Hala beni izleyen Helios 'a dönüp biraz çekinerek "Orada uyuyamazsın uyursan sabah çok kötü ağrılarla uyanacaksın. Ve benim yüzümden bunu yaşamanı istemiyorum. İstersen burya gel. Bence sığabiliriz " deyip kenara kaydım ve ona yer açtım.

" Yok sen yat bana bir şey olmaz merak etme"dedi. Hala uygun pozisyonu bulmaya çalışıyordu. Ama bir türlü rahat edemiyordu.

" Hadi ama bak rahat edemedin işte. Gel merak etme seni yemem," dedim ve alaycı bir şekilde gülümsedim.

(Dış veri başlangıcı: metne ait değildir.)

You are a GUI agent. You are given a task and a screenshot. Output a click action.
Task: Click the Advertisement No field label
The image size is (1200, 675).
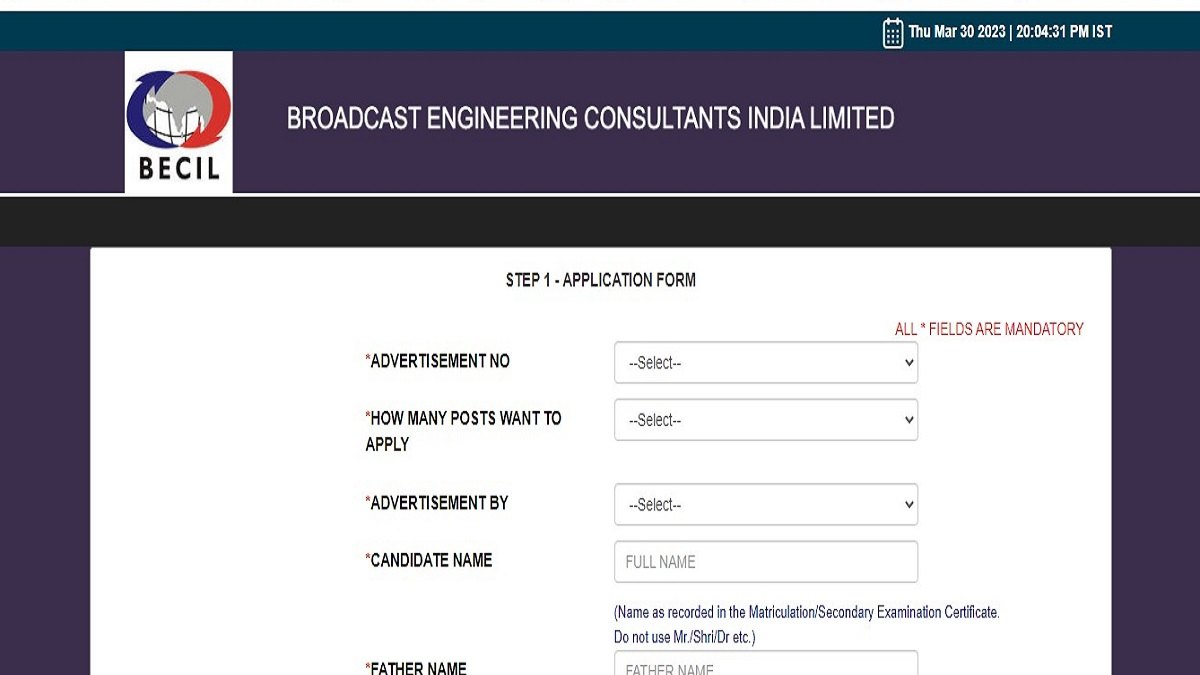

"Yetmeyeceğinin farkındayım tabi ama olmaz. Rahat edemezsin öyle sen.Ayrıca gece istemeden yarana zarar verebilirim. "

Sözlerinden sonra daha fazla uzatmayarak koltuğa iyice yayıldım.

Kapının yanına gidip açık olan birkaç ışığı kapattı. Geri döndüğünde kendi koltuğuna dönerek garip bir açıyla oturmuştu. Açıkçası acımıştım. Sabah oldukça kötü ağrılarla uyanacaktı.

" İyi geceler ," diye  fısıldadım. O da karşılık olarak "İyi geceler," diye fısıldadı.

Gözlerimi kapatıp uyumaya çalıştım. Ama hala beni izleyen gözlerini hissedebiliyordum.Böyle uyuyamayacağımı anlayıp tekrar diğer tarafa döndüm.

Uzun zaman sonra ilk defa zarar görmeyeceğimi bilerek uykuya dalmıştım.